▽

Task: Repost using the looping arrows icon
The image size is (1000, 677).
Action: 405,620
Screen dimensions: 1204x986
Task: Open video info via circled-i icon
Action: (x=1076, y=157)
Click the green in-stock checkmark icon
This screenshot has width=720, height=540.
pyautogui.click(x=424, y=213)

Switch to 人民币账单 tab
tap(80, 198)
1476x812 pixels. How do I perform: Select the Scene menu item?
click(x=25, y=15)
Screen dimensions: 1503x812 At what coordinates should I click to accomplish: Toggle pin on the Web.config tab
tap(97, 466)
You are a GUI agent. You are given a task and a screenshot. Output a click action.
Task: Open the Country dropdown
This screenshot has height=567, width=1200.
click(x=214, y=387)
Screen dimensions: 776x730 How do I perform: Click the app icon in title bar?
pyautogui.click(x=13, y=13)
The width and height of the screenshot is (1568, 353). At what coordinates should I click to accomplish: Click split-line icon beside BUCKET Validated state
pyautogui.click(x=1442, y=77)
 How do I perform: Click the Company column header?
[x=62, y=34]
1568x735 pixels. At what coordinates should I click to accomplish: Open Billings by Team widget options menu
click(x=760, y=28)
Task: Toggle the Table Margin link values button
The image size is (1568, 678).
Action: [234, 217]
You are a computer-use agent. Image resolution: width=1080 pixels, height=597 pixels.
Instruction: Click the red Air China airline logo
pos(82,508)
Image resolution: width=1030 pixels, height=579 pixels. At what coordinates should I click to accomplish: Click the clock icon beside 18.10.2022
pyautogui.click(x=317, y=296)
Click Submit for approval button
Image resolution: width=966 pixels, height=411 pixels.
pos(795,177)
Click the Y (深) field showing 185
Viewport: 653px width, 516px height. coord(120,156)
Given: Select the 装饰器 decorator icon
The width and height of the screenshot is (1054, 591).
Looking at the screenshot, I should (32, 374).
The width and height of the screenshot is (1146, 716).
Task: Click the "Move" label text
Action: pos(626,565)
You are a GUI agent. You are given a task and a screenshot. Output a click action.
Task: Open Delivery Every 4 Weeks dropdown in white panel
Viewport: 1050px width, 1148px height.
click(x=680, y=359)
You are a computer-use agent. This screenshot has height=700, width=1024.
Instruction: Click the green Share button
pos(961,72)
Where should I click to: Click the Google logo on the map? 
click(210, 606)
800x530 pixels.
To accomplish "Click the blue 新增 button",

△

▸ TASK TO CARRY OUT
For the entries above, transcribe precisely the lines from the one with "Given: Select the 装饰器 decorator icon" through the end, including both.

▸ SOLUTION TO THIS TASK
Given: Select the 装饰器 decorator icon
The width and height of the screenshot is (1054, 591).
Looking at the screenshot, I should (32, 374).
The width and height of the screenshot is (1146, 716).
Task: Click the "Move" label text
Action: pos(626,565)
You are a GUI agent. You are given a task and a screenshot. Output a click action.
Task: Open Delivery Every 4 Weeks dropdown in white panel
Viewport: 1050px width, 1148px height.
click(x=680, y=359)
You are a computer-use agent. This screenshot has height=700, width=1024.
Instruction: Click the green Share button
pos(961,72)
Where should I click to: Click the Google logo on the map? 
click(210, 606)
800x530 pixels.
To accomplish "Click the blue 新增 button",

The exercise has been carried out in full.